Your instructions | Please transcribe every record below exactly as written.

Stored data |
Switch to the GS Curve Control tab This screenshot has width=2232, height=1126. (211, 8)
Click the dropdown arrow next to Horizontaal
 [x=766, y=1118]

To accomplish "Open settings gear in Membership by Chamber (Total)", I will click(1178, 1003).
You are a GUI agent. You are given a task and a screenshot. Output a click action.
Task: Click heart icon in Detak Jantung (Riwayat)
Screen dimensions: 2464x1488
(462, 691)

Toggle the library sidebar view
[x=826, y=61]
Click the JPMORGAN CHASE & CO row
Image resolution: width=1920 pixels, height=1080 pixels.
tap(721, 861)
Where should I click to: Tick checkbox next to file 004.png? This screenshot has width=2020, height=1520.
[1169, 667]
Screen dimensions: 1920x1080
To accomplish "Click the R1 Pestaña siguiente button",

Answer space |
Switch to the GS Curve Control tab This screenshot has width=2232, height=1126. (211, 8)
Click the dropdown arrow next to Horizontaal
 [x=766, y=1118]

To accomplish "Open settings gear in Membership by Chamber (Total)", I will click(1178, 1003).
You are a GUI agent. You are given a task and a screenshot. Output a click action.
Task: Click heart icon in Detak Jantung (Riwayat)
Screen dimensions: 2464x1488
(462, 691)

Toggle the library sidebar view
[x=826, y=61]
Click the JPMORGAN CHASE & CO row
Image resolution: width=1920 pixels, height=1080 pixels.
tap(721, 861)
Where should I click to: Tick checkbox next to file 004.png? This screenshot has width=2020, height=1520.
[1169, 667]
Screen dimensions: 1920x1080
To accomplish "Click the R1 Pestaña siguiente button",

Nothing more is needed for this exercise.